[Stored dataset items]

::::

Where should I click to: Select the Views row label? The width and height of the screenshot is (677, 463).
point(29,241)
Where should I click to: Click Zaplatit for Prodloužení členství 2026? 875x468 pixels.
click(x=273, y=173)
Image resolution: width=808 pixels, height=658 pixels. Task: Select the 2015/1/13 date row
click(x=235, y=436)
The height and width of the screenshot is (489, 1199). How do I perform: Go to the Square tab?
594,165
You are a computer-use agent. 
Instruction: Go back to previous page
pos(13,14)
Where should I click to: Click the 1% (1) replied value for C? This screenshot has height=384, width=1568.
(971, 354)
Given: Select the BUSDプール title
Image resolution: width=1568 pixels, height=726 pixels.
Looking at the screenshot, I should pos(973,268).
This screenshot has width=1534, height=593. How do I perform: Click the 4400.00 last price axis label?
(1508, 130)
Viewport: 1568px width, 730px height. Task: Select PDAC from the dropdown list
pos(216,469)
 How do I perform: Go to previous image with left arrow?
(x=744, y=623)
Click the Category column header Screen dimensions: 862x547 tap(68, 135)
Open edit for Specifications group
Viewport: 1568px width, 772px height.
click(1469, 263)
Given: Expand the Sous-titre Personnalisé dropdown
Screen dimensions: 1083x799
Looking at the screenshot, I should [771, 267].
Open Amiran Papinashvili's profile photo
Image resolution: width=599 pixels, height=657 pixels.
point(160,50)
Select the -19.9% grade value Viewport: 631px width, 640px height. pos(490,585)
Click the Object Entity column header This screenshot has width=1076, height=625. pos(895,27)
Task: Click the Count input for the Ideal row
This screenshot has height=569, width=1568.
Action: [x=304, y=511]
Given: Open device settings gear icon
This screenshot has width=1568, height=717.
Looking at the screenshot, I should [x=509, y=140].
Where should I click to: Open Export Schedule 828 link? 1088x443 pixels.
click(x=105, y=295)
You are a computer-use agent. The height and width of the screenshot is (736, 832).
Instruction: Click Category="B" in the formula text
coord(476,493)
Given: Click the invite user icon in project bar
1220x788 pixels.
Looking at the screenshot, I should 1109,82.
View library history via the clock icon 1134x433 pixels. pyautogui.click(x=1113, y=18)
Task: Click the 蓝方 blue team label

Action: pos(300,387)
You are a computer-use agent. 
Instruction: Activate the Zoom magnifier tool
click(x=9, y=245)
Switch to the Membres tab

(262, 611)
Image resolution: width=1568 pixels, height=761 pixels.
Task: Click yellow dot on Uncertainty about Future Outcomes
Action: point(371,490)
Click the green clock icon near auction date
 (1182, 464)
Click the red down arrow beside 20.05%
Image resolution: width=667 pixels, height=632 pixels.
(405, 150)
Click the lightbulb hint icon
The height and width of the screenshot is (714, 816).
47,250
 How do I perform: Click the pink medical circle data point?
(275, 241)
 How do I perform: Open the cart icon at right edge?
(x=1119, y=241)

::::

In full and without alteration, return every line above.

Where should I click to: Select the Views row label? The width and height of the screenshot is (677, 463).
point(29,241)
Where should I click to: Click Zaplatit for Prodloužení členství 2026? 875x468 pixels.
click(x=273, y=173)
Image resolution: width=808 pixels, height=658 pixels. Task: Select the 2015/1/13 date row
click(x=235, y=436)
The height and width of the screenshot is (489, 1199). How do I perform: Go to the Square tab?
594,165
You are a computer-use agent. 
Instruction: Go back to previous page
pos(13,14)
Where should I click to: Click the 1% (1) replied value for C? This screenshot has height=384, width=1568.
(971, 354)
Given: Select the BUSDプール title
Image resolution: width=1568 pixels, height=726 pixels.
Looking at the screenshot, I should pos(973,268).
This screenshot has width=1534, height=593. How do I perform: Click the 4400.00 last price axis label?
(1508, 130)
Viewport: 1568px width, 730px height. Task: Select PDAC from the dropdown list
pos(216,469)
 How do I perform: Go to previous image with left arrow?
(x=744, y=623)
Click the Category column header Screen dimensions: 862x547 tap(68, 135)
Open edit for Specifications group
Viewport: 1568px width, 772px height.
click(1469, 263)
Given: Expand the Sous-titre Personnalisé dropdown
Screen dimensions: 1083x799
Looking at the screenshot, I should [771, 267].
Open Amiran Papinashvili's profile photo
Image resolution: width=599 pixels, height=657 pixels.
point(160,50)
Select the -19.9% grade value Viewport: 631px width, 640px height. pos(490,585)
Click the Object Entity column header This screenshot has width=1076, height=625. pos(895,27)
Task: Click the Count input for the Ideal row
This screenshot has height=569, width=1568.
Action: [x=304, y=511]
Given: Open device settings gear icon
This screenshot has width=1568, height=717.
Looking at the screenshot, I should [x=509, y=140].
Where should I click to: Open Export Schedule 828 link? 1088x443 pixels.
click(x=105, y=295)
You are a computer-use agent. The height and width of the screenshot is (736, 832).
Instruction: Click Category="B" in the formula text
coord(476,493)
Given: Click the invite user icon in project bar
1220x788 pixels.
Looking at the screenshot, I should 1109,82.
View library history via the clock icon 1134x433 pixels. pyautogui.click(x=1113, y=18)
Task: Click the 蓝方 blue team label

Action: pos(300,387)
You are a computer-use agent. 
Instruction: Activate the Zoom magnifier tool
click(x=9, y=245)
Switch to the Membres tab

(262, 611)
Image resolution: width=1568 pixels, height=761 pixels.
Task: Click yellow dot on Uncertainty about Future Outcomes
Action: point(371,490)
Click the green clock icon near auction date
 (1182, 464)
Click the red down arrow beside 20.05%
Image resolution: width=667 pixels, height=632 pixels.
(405, 150)
Click the lightbulb hint icon
The height and width of the screenshot is (714, 816).
47,250
 How do I perform: Click the pink medical circle data point?
(275, 241)
 How do I perform: Open the cart icon at right edge?
(x=1119, y=241)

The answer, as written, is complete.